**EXCERPT:**
====

Tuesday, January 3, 2012

Sweating is the New Black

Like the forehead of a teenager unwillingly welcomes its puss-filled visitors, I am aggressively using the techniques of The Amazing Kreskin to rid my body of the sweat that pools in my right angles more often than I'd like. 

Back yonder, never, ever an effective sweater, I was the gal on the elliptical machine begging my sweat glands to pitch in and make me look like the lady on the machine next to me - glistening wet, sports bra soaked, forearms shellacked in iridescent sweat beads. Never happened. Even sitting outside on a mean 90- degree day layered in black with an early 80s reflector tucked under my chin on our black-topped apartment building roof - no sweat, just seared soles on my feet. People who could sweat when they were supposed to were heroic and sexy to me - perfect little human-gods running next to me at the gym or tanning near me on the beach. They were everywhere. 

Come to think of it, my family lineage is a long line of non-sweaters. Never have I seen anyone in my nuclear family sweat. My mom is perpetually freezing even in the height of summer, in her apartment building that never turns off its heat. She never perspires and even if she were to, she's so cold all the time, her sweat is probably frozen in a freezer bag stored in her skinny little body unable to will itself into a salty liquid. My sister Jessica is also always cold. She's the shivery type. For them, spending any time in my house during a winter is on par with having ice cubes rammed up their noses - freezing miserable  horrible torture. They never visibly sweat, and I am convinced they were both born without the ability to produce sweat effectively. Scientists everywhere, come find these two lovely ladies and study them. There is money to be made here.

====

[Text and item location entries]
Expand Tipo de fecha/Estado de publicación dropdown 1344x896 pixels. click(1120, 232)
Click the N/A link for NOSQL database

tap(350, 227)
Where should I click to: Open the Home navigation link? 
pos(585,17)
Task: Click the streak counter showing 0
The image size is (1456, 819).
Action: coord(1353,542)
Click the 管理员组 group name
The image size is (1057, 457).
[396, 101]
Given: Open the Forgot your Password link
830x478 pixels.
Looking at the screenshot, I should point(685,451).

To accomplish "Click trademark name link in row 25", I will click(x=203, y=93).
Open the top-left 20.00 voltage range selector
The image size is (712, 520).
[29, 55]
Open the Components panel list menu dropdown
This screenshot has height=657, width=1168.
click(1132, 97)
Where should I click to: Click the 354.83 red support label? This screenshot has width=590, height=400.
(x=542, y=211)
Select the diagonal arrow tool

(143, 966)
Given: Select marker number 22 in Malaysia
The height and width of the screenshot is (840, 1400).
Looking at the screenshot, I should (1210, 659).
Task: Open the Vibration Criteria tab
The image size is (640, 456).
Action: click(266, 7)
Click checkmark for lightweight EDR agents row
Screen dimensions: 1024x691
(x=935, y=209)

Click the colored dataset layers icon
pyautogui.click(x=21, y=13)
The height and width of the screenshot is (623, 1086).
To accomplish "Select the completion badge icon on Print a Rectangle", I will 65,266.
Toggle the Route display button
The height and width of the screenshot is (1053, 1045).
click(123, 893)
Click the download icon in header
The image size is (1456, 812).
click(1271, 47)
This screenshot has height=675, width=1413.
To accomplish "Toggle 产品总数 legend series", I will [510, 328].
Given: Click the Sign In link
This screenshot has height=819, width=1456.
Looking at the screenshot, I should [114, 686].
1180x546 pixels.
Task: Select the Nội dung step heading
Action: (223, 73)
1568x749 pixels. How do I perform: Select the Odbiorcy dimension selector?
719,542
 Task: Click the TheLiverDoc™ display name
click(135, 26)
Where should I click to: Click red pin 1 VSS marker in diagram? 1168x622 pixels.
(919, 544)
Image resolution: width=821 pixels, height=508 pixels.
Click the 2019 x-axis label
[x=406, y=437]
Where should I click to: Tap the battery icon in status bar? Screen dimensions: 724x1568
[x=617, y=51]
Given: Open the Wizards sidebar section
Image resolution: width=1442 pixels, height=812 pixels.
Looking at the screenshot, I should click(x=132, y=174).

====

**TO BE DONE:** From the post about sweating, quote word for word the passage that opens with "Sweating is the" and closes with "than I'd like.".

**OUTPUT OF THE EXERCISE:**
Sweating is the New Black

Like the forehead of a teenager unwillingly welcomes its puss-filled visitors, I am aggressively using the techniques of The Amazing Kreskin to rid my body of the sweat that pools in my right angles more often than I'd like.